What is being asked » Copy verbatim the lines of the records from the one containing "This screenshot has width=916, height=643." through the end of the records. Leave the pictures out.

---

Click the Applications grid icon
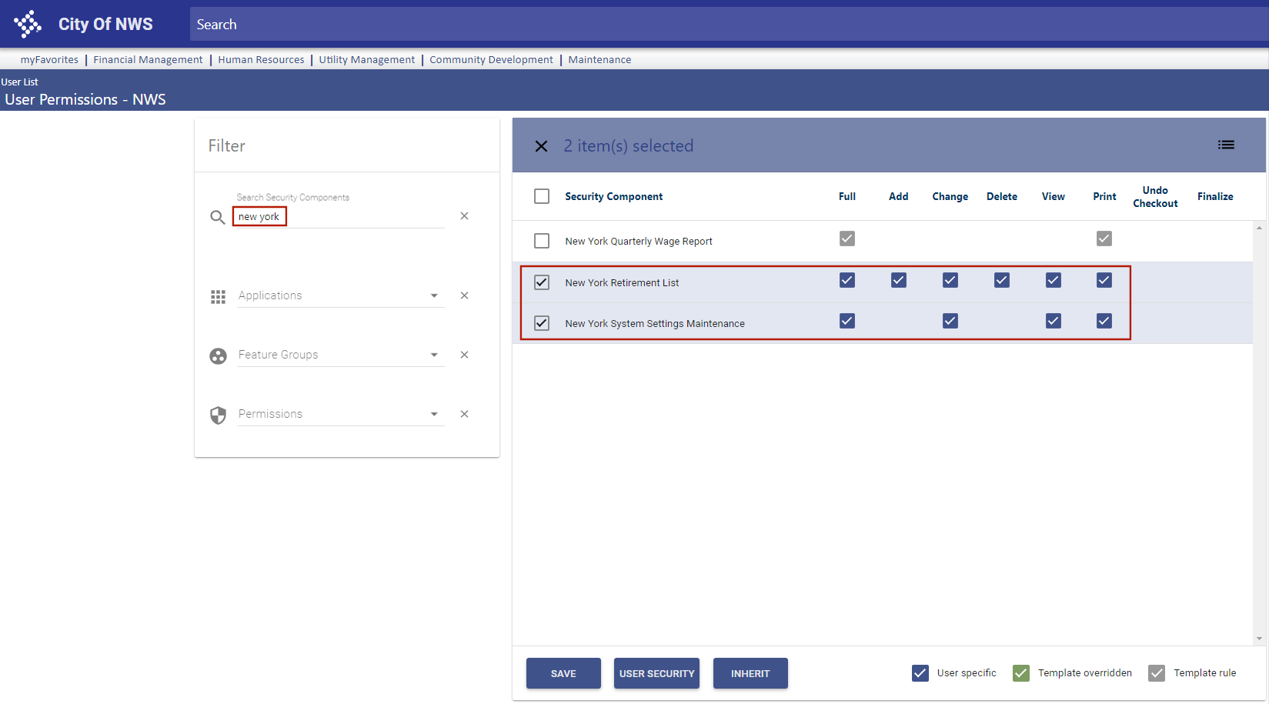1269x704 pixels. pyautogui.click(x=218, y=296)
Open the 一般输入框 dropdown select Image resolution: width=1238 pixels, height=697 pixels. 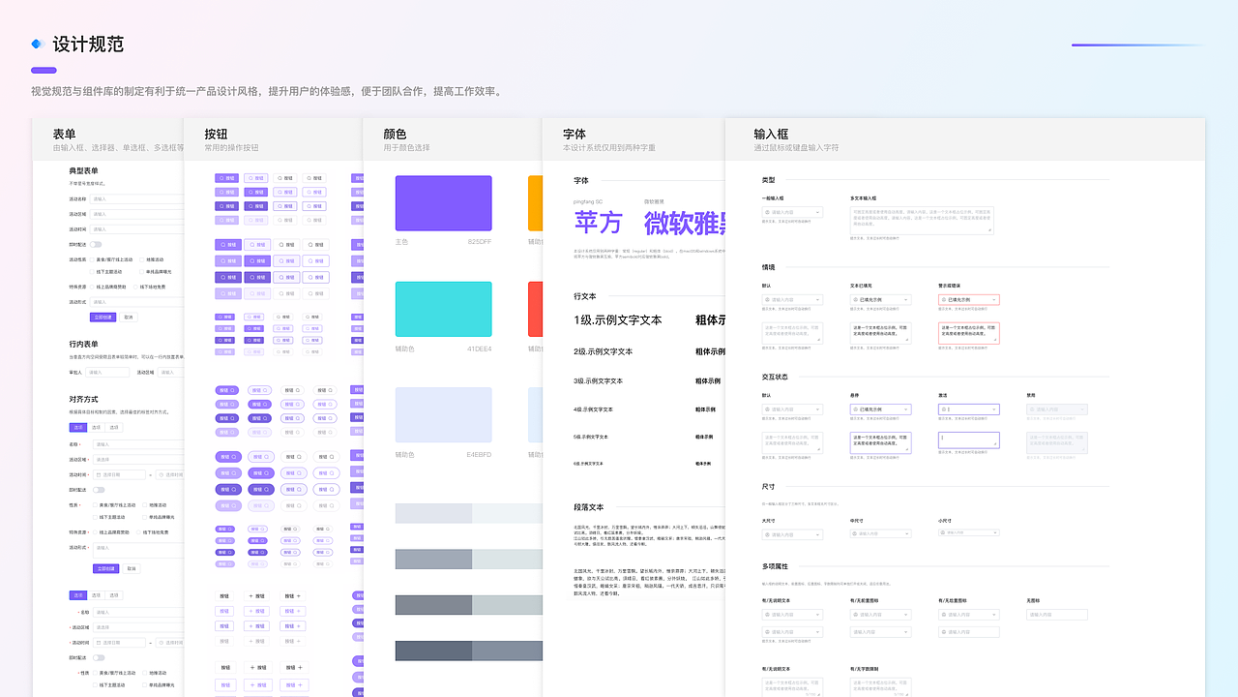(817, 212)
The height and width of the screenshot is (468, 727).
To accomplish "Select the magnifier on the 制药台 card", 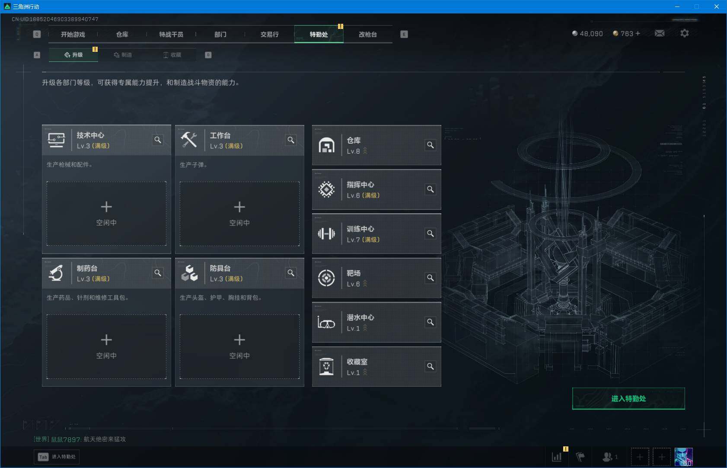I will (158, 273).
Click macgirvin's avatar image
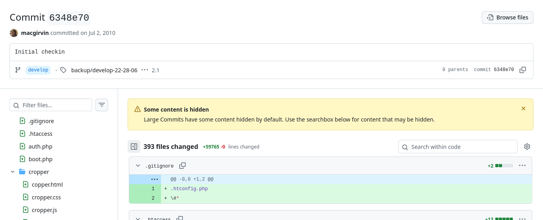Viewport: 543px width, 220px height. click(14, 33)
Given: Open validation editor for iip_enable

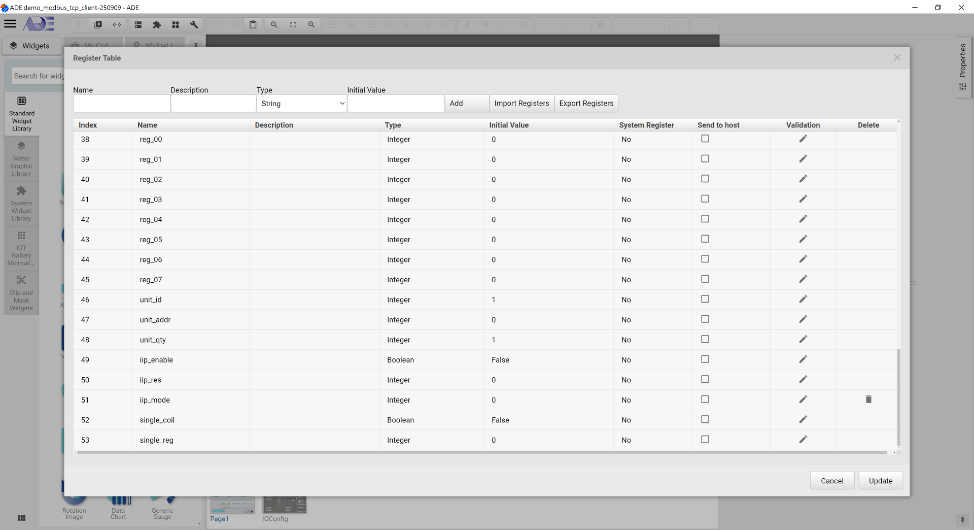Looking at the screenshot, I should (x=803, y=359).
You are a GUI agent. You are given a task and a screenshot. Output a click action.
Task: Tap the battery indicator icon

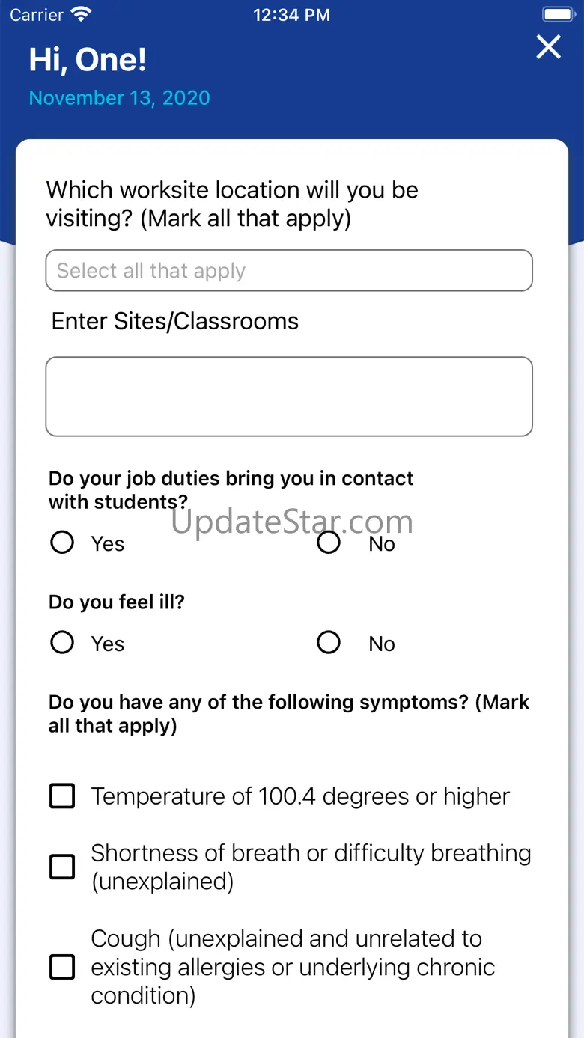point(558,14)
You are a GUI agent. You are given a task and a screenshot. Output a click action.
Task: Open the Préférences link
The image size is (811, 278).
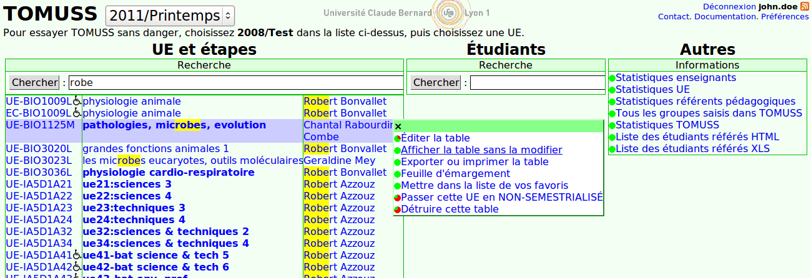pyautogui.click(x=784, y=17)
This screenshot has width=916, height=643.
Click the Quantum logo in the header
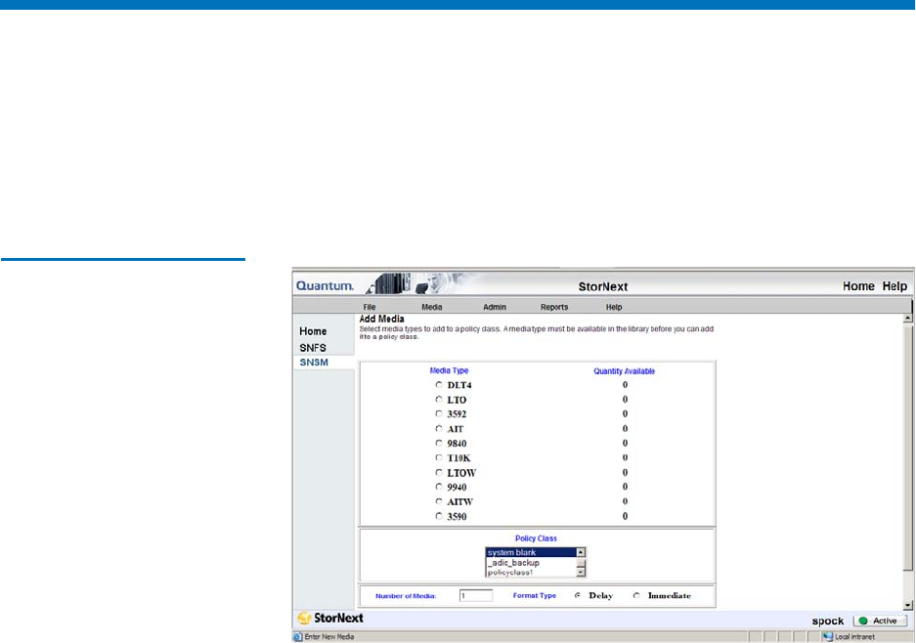coord(326,285)
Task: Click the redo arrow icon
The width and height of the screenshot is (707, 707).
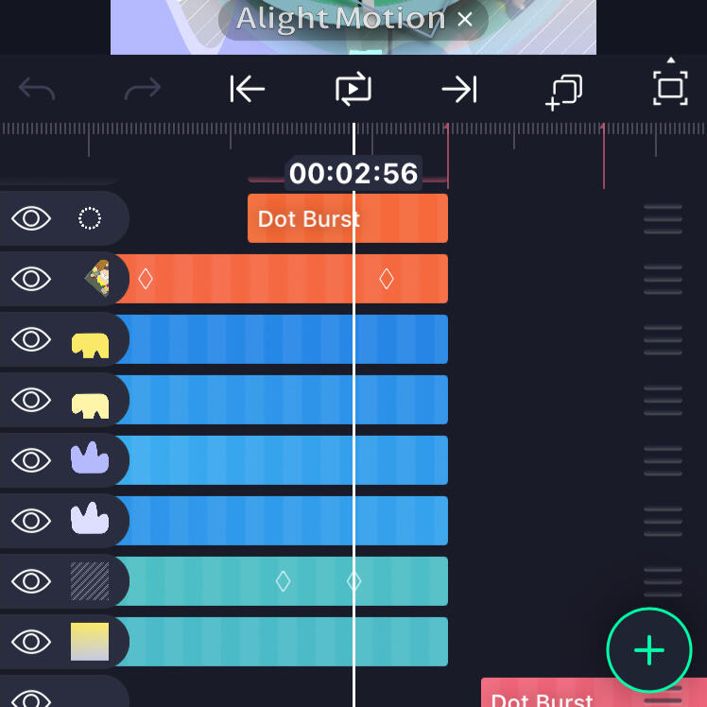Action: coord(143,89)
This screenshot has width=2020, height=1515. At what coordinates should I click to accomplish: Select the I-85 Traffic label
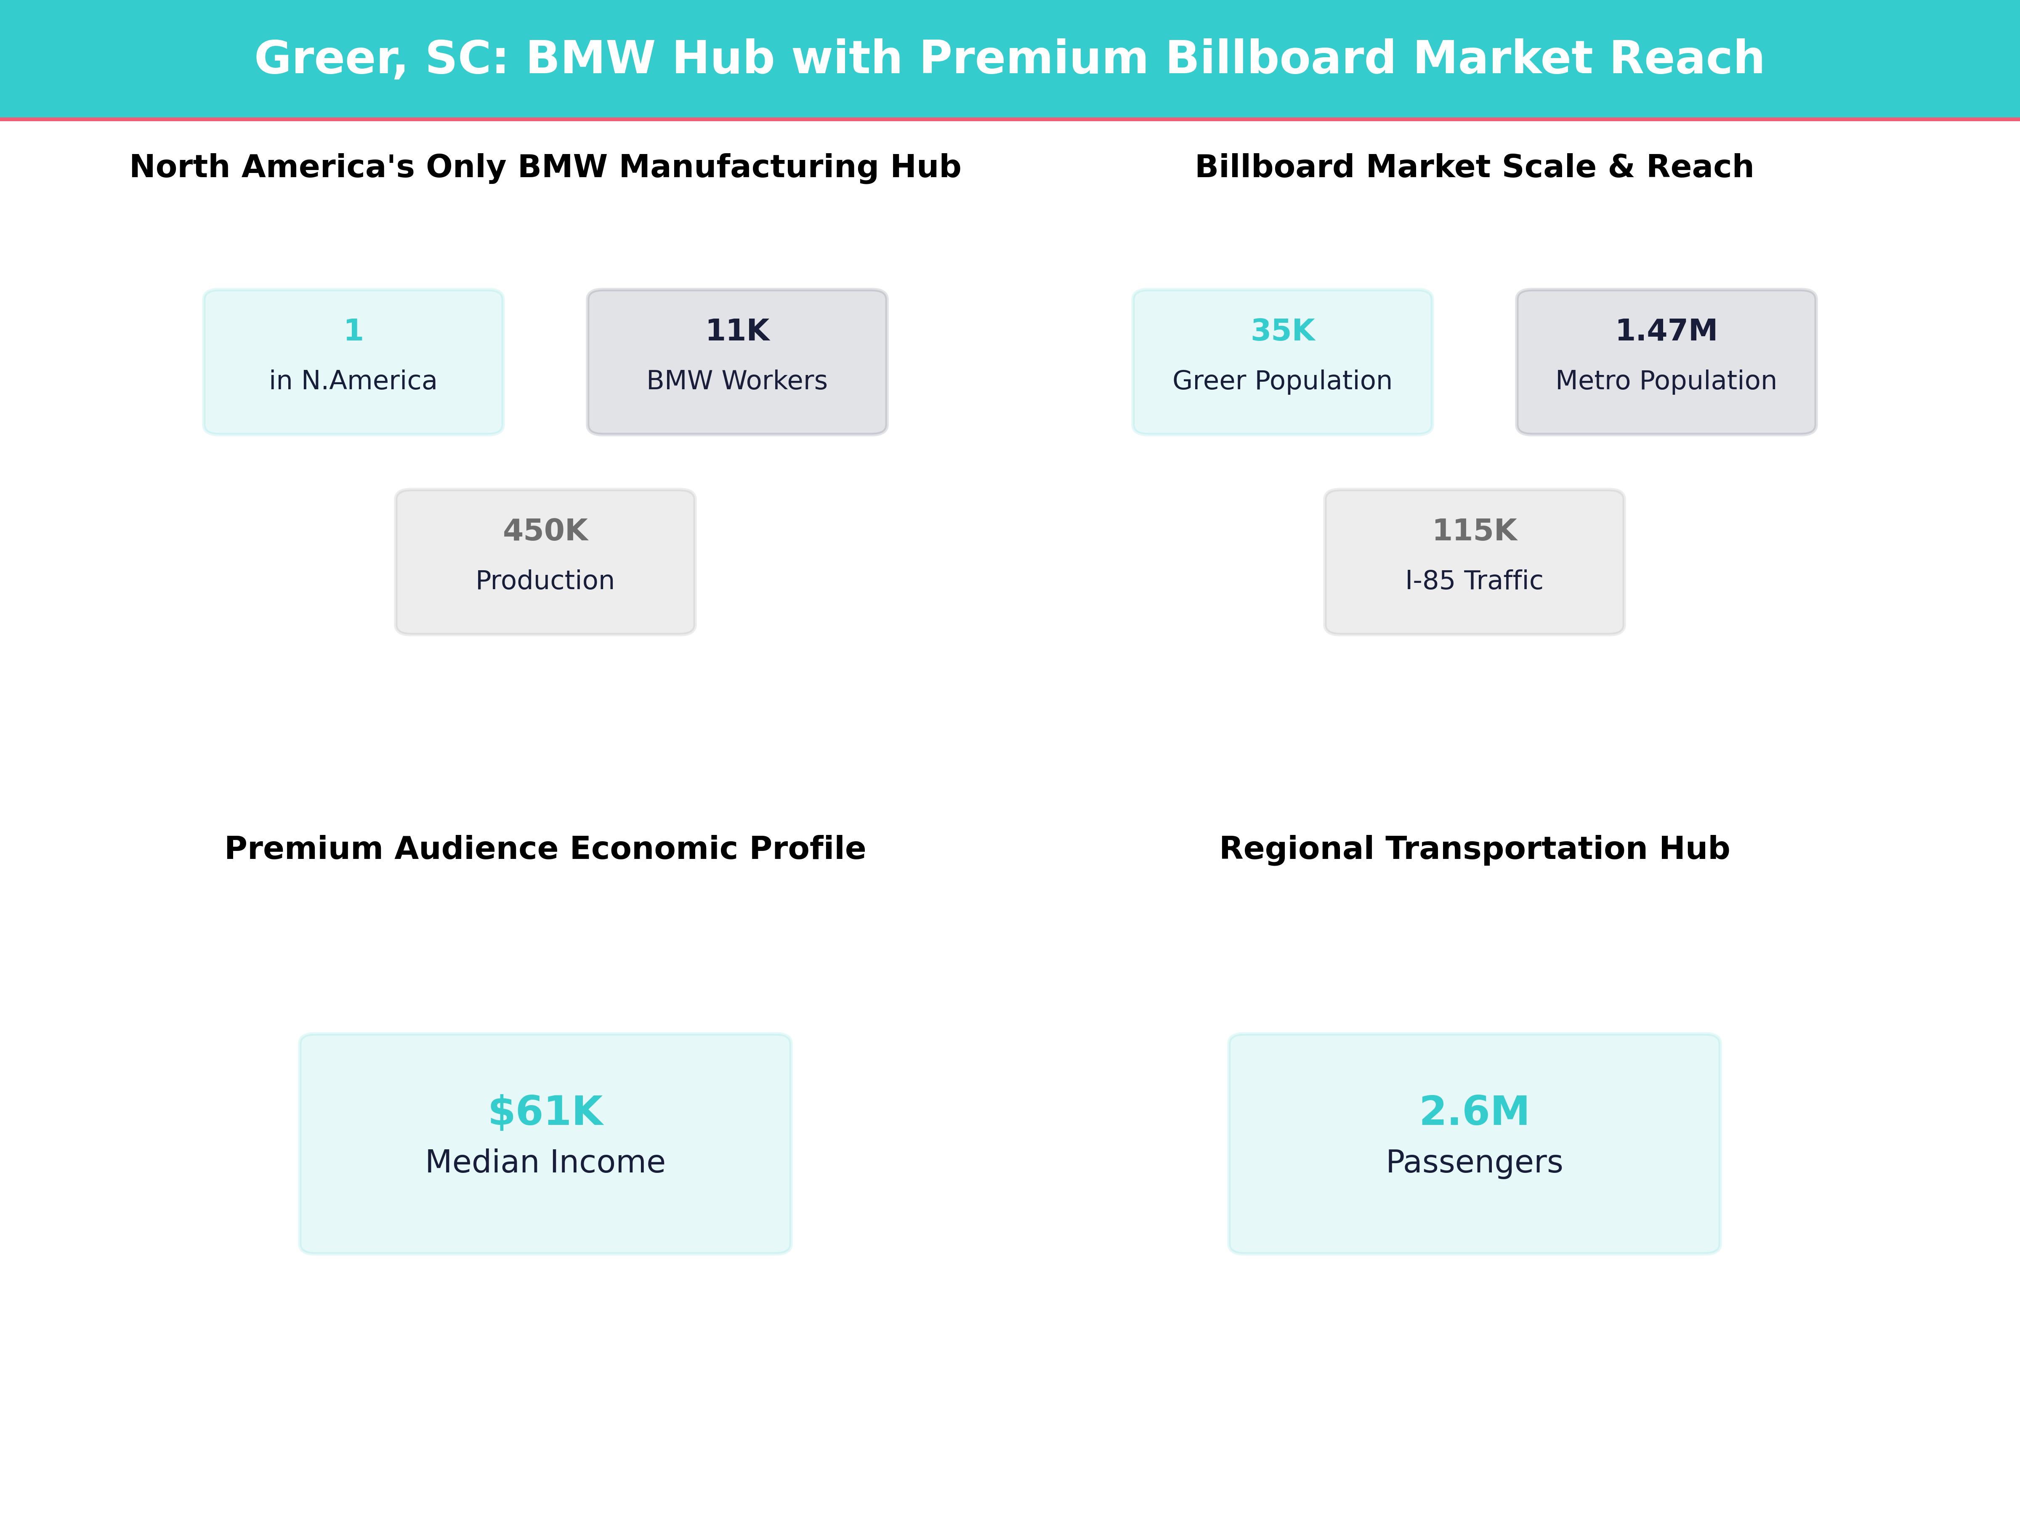pos(1474,580)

---

Task answer »
This screenshot has width=916, height=643.
Click the Quantum logo in the header
coord(326,285)
Task: Click the redo arrow icon
The width and height of the screenshot is (707, 707).
Action: coord(143,89)
This screenshot has width=2020, height=1515. At what coordinates should I click to accomplish: Select the I-85 Traffic label
pos(1474,580)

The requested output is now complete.